D≦907 kg/(1200 kg/L)=0.756 liters

and according to the formula provided above, and assuming a catalytic converter light-off time of 30 seconds, the SFGC containment volume required to contain and purify the emissions exhausted from the engine before the catalytic converter reaches its light-off temperature is approximately equal to or less than,

Cv≦0.756((9×30)-120)=113 liters

The 113 liter SFGC containment volume can easily be packaged into the vehicle, and the present invention is durable and reliable, and has a small (and production viable) cost. For a light-off time Lt of 20 seconds, according to the present invention, containment volume for the 0.756 liter engine is about 45 liters. A fast light-off catalytic converter can greatly reduce the required containment volume.

While the catalytic converter achieves a 50% conversion efficiency at the end of the light-off time period, more time is required for the catalytic converter to attain a fully warmed-up conversion efficiency, which is typically greater than 90%. Preferably, all of exhaust gas A containing harmful constituents exhausted from the engine before the catalytic converter achieves a high level of effectiveness (for example, greater than 80%) is trapped and purified according to the present invention although that goal may not be practical or cost effective in some vehicles. Preferably, the containment volume is up to doubled in size in order to contain exhaust emissions after the catalytic converter has reached its light-off temperature, but before it has achieved a high level of effectiveness (for example, greater than 80%), however, as just stated it may not be practical or necessary for doubling the size of the SFGC conduit in many vehicle types.
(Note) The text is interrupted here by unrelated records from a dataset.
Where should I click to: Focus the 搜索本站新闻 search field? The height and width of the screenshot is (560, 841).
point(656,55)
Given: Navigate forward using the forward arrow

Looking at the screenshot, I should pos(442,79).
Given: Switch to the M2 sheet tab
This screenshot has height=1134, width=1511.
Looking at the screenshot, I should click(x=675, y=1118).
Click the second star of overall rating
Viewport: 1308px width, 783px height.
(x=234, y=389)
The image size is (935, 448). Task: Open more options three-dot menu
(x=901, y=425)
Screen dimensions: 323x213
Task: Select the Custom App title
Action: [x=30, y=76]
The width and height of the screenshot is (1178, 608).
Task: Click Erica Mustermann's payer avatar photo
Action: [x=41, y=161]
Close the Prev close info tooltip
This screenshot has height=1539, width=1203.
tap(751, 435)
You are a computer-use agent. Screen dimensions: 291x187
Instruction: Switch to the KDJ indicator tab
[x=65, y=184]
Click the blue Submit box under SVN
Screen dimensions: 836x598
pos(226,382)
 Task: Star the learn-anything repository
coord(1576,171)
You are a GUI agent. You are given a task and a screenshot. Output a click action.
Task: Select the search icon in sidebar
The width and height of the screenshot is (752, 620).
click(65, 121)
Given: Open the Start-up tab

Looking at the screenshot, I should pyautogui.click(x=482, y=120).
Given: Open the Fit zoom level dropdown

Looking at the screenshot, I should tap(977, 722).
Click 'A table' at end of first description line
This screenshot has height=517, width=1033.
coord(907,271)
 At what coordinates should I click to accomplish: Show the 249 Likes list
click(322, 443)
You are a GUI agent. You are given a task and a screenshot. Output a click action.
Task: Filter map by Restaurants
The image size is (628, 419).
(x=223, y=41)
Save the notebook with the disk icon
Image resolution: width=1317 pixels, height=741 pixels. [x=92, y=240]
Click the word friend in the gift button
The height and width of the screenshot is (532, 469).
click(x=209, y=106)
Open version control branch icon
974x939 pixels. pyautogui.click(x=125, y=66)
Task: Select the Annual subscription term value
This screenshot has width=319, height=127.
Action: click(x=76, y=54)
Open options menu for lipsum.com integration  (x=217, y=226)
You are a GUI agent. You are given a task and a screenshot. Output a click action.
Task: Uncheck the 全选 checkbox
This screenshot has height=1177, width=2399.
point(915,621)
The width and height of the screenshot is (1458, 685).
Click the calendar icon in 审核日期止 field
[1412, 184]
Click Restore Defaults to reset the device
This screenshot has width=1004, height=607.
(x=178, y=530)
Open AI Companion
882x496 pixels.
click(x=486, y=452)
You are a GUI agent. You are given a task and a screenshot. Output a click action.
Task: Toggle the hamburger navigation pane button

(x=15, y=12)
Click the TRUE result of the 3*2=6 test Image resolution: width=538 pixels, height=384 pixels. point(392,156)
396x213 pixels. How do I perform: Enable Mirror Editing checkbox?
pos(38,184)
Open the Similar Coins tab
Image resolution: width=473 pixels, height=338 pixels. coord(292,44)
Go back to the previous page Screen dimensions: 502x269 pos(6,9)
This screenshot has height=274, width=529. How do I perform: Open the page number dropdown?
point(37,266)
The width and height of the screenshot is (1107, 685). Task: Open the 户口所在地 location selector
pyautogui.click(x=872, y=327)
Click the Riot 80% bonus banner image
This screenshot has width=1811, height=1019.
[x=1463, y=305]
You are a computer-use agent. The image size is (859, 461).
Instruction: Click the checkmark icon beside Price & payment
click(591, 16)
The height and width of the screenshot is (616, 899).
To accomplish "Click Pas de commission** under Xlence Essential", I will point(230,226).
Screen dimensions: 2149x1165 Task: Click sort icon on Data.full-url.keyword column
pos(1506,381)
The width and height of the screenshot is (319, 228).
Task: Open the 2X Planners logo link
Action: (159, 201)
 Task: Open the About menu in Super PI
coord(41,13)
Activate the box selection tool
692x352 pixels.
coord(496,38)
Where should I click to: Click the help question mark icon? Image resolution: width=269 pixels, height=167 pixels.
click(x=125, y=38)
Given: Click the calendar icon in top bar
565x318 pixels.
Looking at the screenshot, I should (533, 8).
Referring now to the example provided above for a vehicle having an engine displacement of 0.756 liters, preferably the vehicle has a containment volume CV2 that is up to twice the size of the containment volume Cv calculated above, where,

CV2 ≦2Cv≦2D(9Lt-120)=D(18Lt-240)

For the vehicle having an engine displacement D of 0.756 liters and a catalytic light-off time of 30 seconds we have,

CV2 ≦0.756((18×30)-240)=226 liters

In embodiments of the present invention having fewer than three cylinders (and preferably a single cylinder for vehicles having a curb weight under 2000 pounds) and a vehicle weight to engine displacement ratio greater than 1200 kilograms of vehicle curb weight per liter of engine displacement, the volume of exhaust gas A containing harmful constituents is exceptionally small, enabling alternative exhaust gas containment means to be employed such as a pressurized holding container (shown in FIGS. 1b and 8); a non-optimized SFGC conduit where some of the specified means for minimizing mixing of exhaust gas A and gas B are not present or below specification in order to further reduce cost and/or further facilitate packaging of the present invention into the vehicle; or an expandable or inflatable exhaust gas container significantly smaller in size and/or having a lower gas containment pressure than prior art systems enabling cost to be reduced and durability to be improved. According to an embodiment of the present invention vehicle 60 has fewer than three cylinders, and exhaust gas A is first trapped in the SFGC conduit or in inflatable exhaust gas container 100, at atmospheric or elevated pressure, and then recycled back to engine 1 and/or catalyst 2 for reduction of harmful emissions.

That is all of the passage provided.